L’État doit participer à l’effort

« Ce n’est pas seulement les élus réunionnais qui sont vents debout, mais également ceux de la France », a indiqué Maurice Gironcel, qui a évoqué le communiqué publié par l’Association des Maires de France (AMF). L’AMF a dénoncé « l’attitude schizophrène des pouvoirs publics. Nous ici, nous seront directement impacté ».

« Face à ça, quelle attitude ferme et responsable peut-on avoir ? », a posé ce dernier. Pour le PCR, il faudrait « dire à tous les maires de La Réunion, qui ont signé le manifeste (des élus locaux de la droite, NDLR), ceux qui disent réfléchir, de déconnecter les emplois aidés du budget de fonctionnement des communes ». Ainsi, « l’État devrait participer à l’effort en recrutant » des personnes à contrats aidés.

En accord avec la contestation des maires de droite, Maurice Gironcel a pointé du doigt « le manque de considération » de l’État vis-à-vis de La Réunion, dont « le potentiel fiscal est le plus bas », et « où les collectivités doivent payer une sur-rémunération décidé par l’État ». « Il faudrait sur ce point que ce soit à la charge de l’État et non des collectivités », a assuré le maire de Sainte-Suzanne.

Pour une table ronde des élus réunionnais


Au cours de cette conférence de presse, le PCR a émis plusieurs propositions comme la mise en place d’une table ronde sur la base du « Manifeste des élus locaux » et « faire des propositions afin d’avoir une position commune ». Il s’agira ensuite d’aller à Paris, au Congrès des Maires, pour « avoir le soutien de l’AMF à la plate-forme proposée par les élus réunionnais ».

« C’est pas une politique politicienne mais de dire qu’à La Réunion, on connaît plusieurs difficultés que la France n’a pas », a assuré Maurice Gironcel.
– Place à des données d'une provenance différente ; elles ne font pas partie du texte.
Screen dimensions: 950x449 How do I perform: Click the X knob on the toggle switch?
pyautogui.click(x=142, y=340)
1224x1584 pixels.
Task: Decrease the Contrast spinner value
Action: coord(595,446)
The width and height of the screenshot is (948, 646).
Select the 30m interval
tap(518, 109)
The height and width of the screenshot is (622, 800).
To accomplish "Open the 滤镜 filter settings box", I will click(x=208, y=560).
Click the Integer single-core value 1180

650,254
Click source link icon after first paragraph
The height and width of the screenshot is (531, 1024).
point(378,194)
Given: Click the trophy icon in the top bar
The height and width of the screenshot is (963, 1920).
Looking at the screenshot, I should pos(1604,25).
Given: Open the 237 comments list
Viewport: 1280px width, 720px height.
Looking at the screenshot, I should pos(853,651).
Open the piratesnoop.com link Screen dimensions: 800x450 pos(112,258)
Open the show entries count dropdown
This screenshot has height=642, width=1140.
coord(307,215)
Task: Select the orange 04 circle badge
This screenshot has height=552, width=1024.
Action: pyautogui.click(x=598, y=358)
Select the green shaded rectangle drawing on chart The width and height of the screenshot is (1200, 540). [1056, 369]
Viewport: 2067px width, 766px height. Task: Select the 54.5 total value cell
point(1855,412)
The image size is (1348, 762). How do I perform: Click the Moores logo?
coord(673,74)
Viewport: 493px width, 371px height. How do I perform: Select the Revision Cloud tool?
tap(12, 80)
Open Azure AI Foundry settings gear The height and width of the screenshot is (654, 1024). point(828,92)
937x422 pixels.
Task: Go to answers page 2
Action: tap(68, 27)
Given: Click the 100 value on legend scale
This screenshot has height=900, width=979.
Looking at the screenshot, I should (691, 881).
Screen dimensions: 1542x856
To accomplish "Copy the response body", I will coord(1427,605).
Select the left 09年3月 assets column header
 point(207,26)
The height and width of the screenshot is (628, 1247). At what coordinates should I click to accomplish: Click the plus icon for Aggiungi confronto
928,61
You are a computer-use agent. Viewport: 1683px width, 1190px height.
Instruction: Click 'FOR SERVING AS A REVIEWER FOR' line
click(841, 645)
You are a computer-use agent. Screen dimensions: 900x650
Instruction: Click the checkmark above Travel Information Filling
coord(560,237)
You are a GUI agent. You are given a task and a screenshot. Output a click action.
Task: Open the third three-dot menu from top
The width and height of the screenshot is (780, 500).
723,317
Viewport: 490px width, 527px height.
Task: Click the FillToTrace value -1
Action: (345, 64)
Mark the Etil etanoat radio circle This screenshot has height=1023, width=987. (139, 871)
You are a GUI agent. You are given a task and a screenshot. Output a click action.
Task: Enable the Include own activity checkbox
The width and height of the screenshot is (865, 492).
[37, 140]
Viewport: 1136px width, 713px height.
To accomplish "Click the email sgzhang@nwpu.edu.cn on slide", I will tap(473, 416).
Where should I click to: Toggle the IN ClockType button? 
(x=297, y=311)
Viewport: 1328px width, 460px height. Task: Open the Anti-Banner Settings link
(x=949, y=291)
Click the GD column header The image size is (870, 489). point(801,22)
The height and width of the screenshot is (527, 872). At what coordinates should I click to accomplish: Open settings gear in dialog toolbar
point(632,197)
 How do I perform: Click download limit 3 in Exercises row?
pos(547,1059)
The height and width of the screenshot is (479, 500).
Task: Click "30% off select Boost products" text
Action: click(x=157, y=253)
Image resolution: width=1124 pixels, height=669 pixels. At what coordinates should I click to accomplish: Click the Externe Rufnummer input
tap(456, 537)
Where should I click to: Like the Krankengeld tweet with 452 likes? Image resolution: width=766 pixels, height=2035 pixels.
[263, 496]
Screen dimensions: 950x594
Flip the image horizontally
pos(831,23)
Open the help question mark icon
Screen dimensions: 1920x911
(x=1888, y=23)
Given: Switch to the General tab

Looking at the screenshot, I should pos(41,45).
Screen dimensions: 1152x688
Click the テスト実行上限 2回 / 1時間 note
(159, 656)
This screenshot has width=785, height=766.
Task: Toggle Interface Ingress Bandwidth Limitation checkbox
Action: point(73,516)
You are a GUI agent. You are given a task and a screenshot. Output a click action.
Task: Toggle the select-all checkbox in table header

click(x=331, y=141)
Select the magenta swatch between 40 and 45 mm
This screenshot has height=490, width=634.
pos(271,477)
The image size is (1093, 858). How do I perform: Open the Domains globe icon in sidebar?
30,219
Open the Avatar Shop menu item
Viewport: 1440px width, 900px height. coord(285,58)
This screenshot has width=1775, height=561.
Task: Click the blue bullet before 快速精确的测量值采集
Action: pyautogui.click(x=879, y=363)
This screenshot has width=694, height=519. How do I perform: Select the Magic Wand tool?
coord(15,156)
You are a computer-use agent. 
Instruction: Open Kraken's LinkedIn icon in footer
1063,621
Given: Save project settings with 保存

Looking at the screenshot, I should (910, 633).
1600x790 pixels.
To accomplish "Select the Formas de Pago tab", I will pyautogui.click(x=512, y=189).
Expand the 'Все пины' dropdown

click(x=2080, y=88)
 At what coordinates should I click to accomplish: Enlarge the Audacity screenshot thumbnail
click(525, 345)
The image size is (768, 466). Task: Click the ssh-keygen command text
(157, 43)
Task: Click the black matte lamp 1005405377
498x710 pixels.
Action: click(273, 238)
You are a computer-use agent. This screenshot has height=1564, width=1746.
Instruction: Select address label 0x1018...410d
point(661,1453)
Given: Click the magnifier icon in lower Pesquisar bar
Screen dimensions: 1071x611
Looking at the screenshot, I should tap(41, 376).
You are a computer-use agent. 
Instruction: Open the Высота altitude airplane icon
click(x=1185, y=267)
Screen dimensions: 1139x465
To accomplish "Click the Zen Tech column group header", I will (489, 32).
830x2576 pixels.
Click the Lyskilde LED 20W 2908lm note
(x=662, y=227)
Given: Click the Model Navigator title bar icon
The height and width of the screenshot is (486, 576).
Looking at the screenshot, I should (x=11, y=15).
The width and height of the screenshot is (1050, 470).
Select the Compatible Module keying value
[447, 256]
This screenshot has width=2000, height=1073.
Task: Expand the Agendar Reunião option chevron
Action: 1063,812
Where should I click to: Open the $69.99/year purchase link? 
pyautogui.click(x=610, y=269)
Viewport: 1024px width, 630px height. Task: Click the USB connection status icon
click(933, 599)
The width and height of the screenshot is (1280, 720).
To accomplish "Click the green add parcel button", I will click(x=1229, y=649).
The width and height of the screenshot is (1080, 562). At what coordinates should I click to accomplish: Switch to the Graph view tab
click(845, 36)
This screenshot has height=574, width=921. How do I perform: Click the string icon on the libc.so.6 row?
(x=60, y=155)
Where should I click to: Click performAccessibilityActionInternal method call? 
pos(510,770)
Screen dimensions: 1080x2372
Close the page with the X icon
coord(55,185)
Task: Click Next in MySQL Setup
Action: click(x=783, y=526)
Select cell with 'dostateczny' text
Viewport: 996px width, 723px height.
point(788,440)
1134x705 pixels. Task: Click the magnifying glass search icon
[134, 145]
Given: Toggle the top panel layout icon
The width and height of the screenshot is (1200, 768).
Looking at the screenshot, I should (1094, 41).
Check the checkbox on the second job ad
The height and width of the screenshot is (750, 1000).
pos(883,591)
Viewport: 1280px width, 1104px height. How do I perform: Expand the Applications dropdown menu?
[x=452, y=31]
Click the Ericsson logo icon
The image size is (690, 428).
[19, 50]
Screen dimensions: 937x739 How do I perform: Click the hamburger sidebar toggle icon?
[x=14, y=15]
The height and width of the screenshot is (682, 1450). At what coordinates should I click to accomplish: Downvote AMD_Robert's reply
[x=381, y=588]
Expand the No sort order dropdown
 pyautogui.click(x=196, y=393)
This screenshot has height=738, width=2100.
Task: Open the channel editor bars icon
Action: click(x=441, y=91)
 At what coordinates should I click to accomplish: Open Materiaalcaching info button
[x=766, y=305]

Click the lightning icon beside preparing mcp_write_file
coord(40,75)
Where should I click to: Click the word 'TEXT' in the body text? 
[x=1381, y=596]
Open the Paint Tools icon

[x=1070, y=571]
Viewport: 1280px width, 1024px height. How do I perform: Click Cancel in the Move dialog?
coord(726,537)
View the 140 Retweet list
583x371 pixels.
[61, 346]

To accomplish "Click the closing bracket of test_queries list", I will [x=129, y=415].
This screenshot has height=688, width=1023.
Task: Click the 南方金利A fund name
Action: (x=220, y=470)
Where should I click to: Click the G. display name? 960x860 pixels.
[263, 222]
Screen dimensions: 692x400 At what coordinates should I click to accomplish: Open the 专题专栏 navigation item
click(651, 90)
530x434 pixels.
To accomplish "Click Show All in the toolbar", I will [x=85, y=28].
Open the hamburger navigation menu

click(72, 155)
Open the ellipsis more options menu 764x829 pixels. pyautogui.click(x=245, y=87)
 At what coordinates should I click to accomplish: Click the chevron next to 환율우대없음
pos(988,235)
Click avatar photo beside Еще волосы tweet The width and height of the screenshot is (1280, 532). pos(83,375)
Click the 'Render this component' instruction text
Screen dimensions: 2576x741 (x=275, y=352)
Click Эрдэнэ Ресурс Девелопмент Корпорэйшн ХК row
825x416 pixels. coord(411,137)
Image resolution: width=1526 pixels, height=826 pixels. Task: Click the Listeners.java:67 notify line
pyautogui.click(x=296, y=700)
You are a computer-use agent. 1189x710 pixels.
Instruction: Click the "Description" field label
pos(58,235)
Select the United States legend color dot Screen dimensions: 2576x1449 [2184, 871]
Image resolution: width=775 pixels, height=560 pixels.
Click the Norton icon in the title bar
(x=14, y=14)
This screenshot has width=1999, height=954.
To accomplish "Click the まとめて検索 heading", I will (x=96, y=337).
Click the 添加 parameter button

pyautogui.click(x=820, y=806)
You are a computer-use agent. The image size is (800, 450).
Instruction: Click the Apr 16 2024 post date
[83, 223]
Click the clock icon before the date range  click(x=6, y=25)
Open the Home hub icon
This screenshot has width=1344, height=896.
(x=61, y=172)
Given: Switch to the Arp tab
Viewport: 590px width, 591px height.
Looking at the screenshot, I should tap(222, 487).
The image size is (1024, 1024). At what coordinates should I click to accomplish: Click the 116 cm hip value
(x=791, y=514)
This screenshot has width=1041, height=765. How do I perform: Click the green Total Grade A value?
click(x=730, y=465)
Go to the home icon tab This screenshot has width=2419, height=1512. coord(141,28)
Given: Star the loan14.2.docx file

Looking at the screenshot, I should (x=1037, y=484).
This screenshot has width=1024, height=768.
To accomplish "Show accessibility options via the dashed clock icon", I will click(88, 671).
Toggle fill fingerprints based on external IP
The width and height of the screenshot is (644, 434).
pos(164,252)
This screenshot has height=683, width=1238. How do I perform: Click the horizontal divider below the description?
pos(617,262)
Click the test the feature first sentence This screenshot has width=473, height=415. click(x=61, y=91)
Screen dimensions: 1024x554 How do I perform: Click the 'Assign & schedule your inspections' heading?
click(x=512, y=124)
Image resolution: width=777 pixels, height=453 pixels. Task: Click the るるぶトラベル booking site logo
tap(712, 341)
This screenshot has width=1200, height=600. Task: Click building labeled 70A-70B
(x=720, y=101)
Ce dernier a réitéré la volonté de son parti de « porter une voix commune et faire connaître notre position réunionnaise ». Le maire de Sainte-Suzanne a également proposé une manifestation commune, qui serait “symbolique”, en fermant une heure ou deux les portes des mairies au même moment, « là, personne ne sera pénalisé surtout pas la population ».